頭の悪い人間は自分の言葉に責任なんて持っちゃいないから、すぐに他人の人生に干渉してものを言いたがるんだ。
(貧しい心の持ち主は人を殺した意識さえ持たない、とはまさにこのことだ。)
まるで他人の物語に干渉することでしか自分の存在を証明できないみたいに。
とても退屈な人間の話だ。
最近読んだ本に書いていたが、人間は唯一物語を生み出すことが出来る生き物らしい。
例えば、古来から宗教においては神話が存在するし、映画に小説に漫画、果ては有名人の自伝とかゴシップも含めて、全てそこには物語が存在する。
そして、僕達はそういう他人の物語の俯瞰的な傍観者として生きている。
僕はそれはとても素敵なことだと思う。
何故なら自分では経験出来ない別の物語や、自分では思いつかない別の考えを知るきっかけになるからだ。
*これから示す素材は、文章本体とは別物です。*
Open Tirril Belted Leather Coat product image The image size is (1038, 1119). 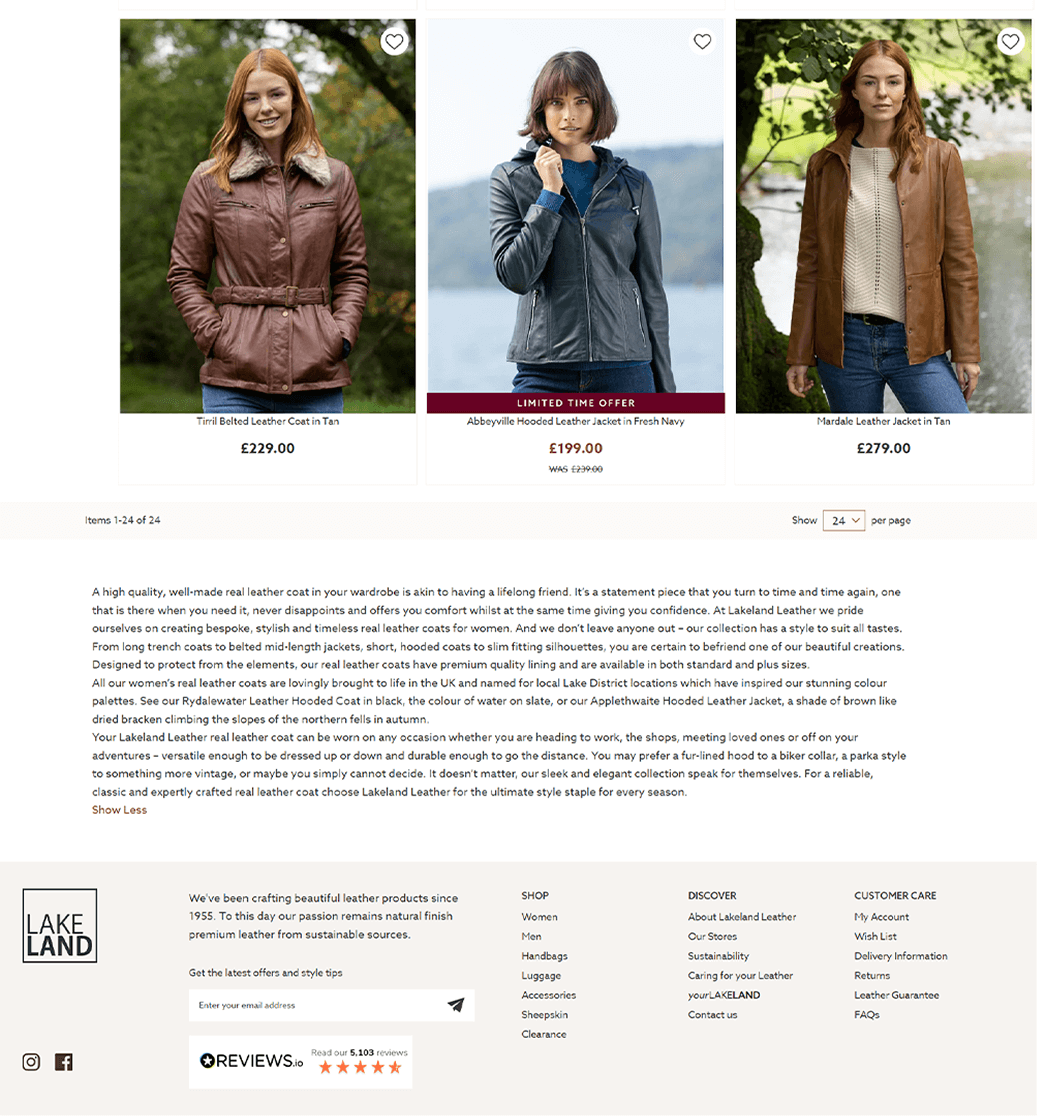(268, 216)
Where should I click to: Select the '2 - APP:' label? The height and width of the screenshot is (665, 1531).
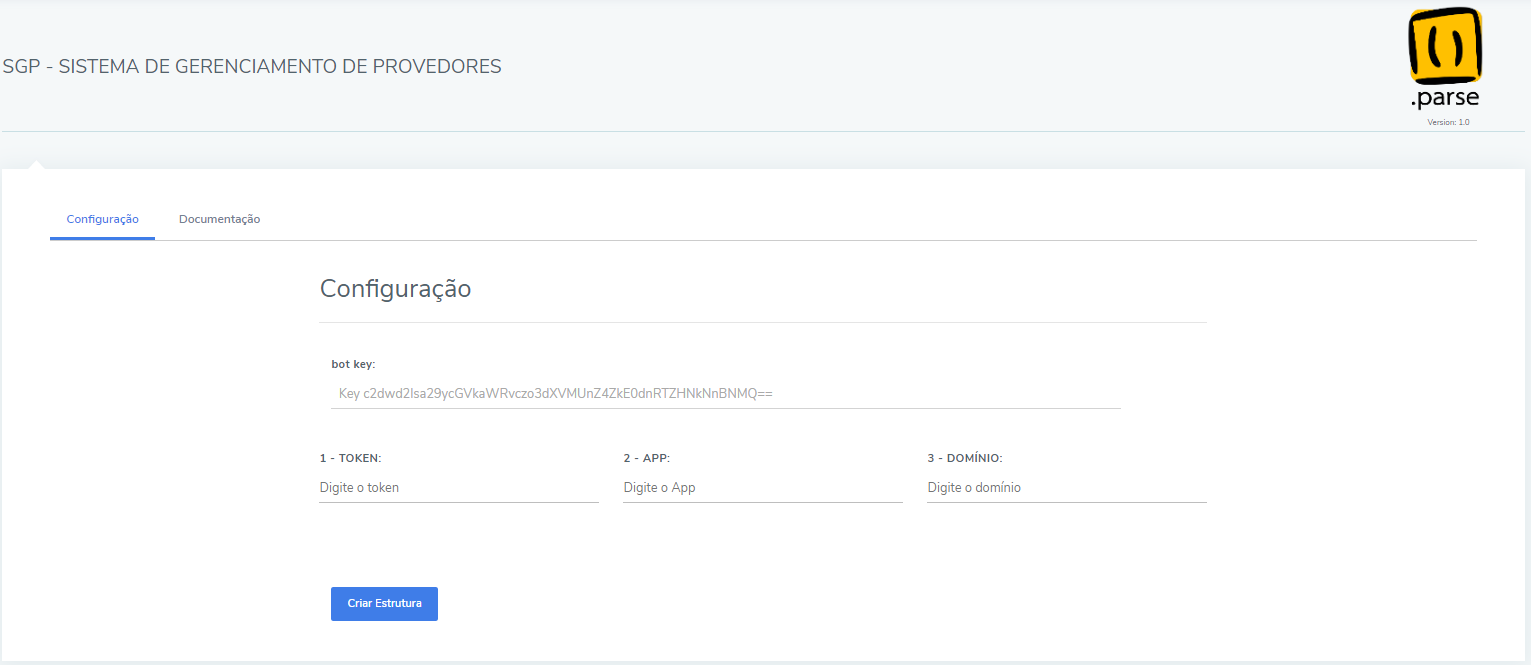click(646, 458)
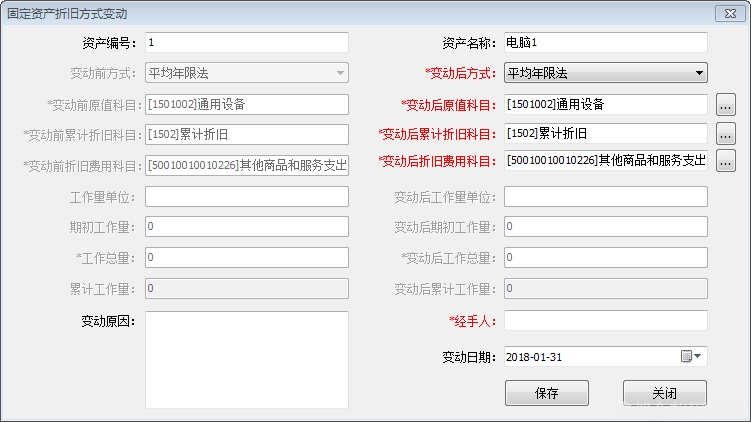751x422 pixels.
Task: Click the 资产名称 text field
Action: pyautogui.click(x=605, y=43)
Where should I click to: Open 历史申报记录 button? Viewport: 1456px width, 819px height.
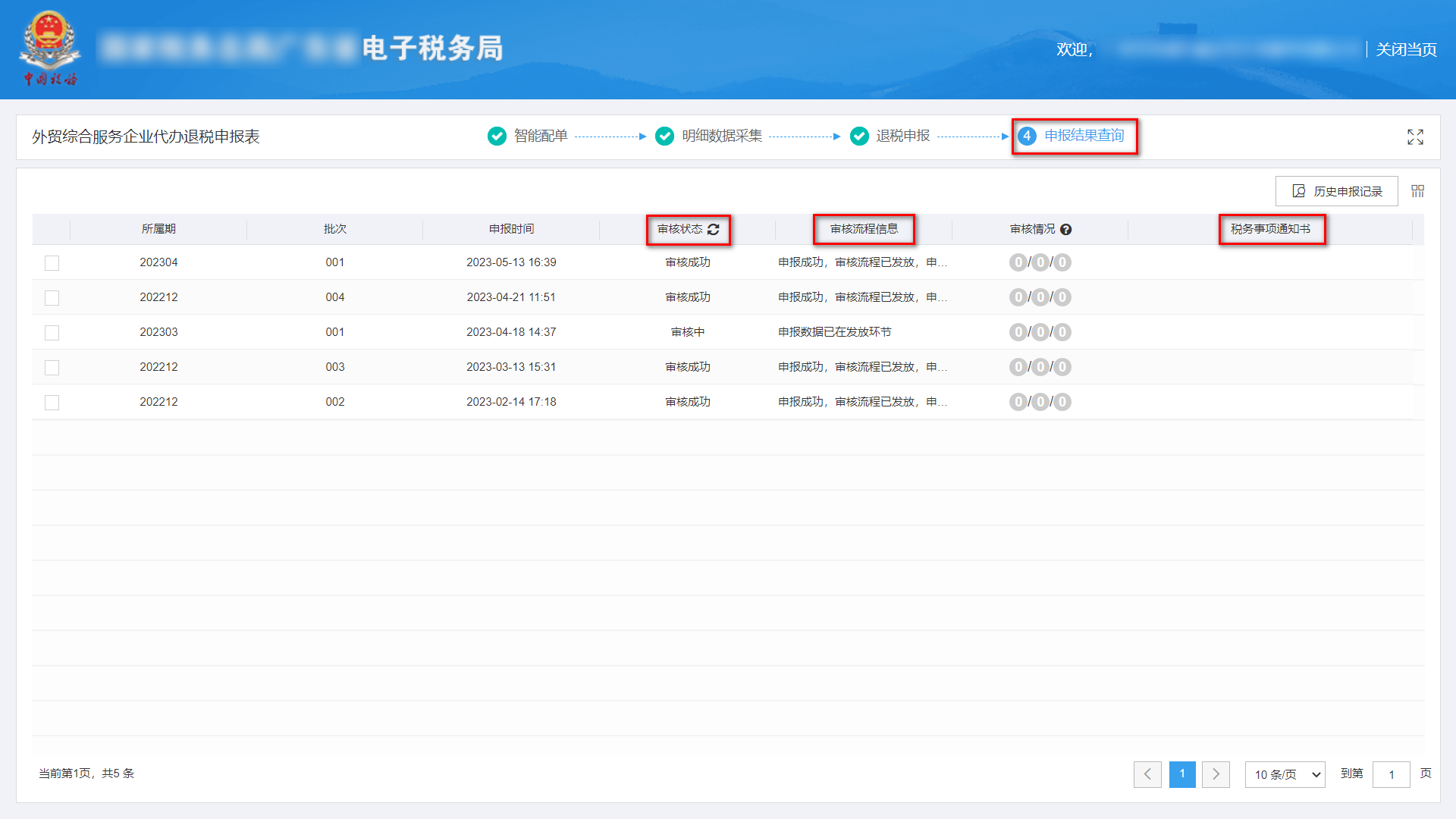click(1336, 191)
例えば好きなアーティストにまつわる書籍を読んで、その人の人生を紐解くような瞬間、そこに存在する物語はとても興味深く面白い。
あるいは他人の言葉、詩、そこに内包される哲学を知ることは非常に興味深い。
自分の人生に少なからず影響を与えるし、学びにもなる。
しかし、退屈な人間は他人の物語にいちいち文句をつけたがる。
何故かって?
自分の人生に物語が存在しないからさ。
実は退屈で価値のない人生だと自分で分かっているから。
北朝鮮がなぜミサイルを飛ばすのかって?
きっとそれに似た何かだと思うよ、それが何なんか改めて言うつもりもないけどさ。
群れて盛り上がることで人は気持ちよくなるし、そこに怒りの矛先があれば尚気持ちいいに決まってる。
頭を使わなくて済む滑稽な思想はほとんど危険なドラッグと同じようなもんだ。
だけど、僕達はナショナリズムの高揚に気持ちよくなってる戦時中の馬鹿なニッポンジンや、全共闘世代の空っぽな左派の末路を知ってるじゃないか。
彼らはみんな退屈な人間だったって思わないか?
みんな他人の物語に干渉して、あるいは他人の物語に操られて、意味の無い人生を歩んできたんだ。
何の話をしてるのかって?
君の話をしているのさ。
君と僕が生まれたこの国の話だよ。
みんなイライラしている。
退屈で頭がおかしくなっている。
こんな状況になってもまだ他人の人生に干渉してあーだこーだ言うつもりなのかい。
きっとこの先不穏な時代がやってくるだろう。
職を失う人もいれば、そもそも職に付けない人だっているだろうし、この世を見限る連中だって出てくるさ、悲しいことだけど。
そして多くの若者がまた希望を失うんだ。
それはいったい誰の希望なんだろう。
何となく頭を使わずに思いつく大衆の希望だったりしてな。
でもどうだろう。
僕らは自分の人生を生きる自由があると思わないか?
他人に何と言われても、行きたいと思えばインドに行くことができる。
誰にも共感されなくても、ベルベットアンダーグラウンドのレコードを聴いて、やっぱり好きだなってほくそ笑みながら酒を飲むことができるんだ。
僕は君の人生には興味が無い。
君のようにはなりたくないんだ。
君の退屈な人生を俺の前に晒してくれるな。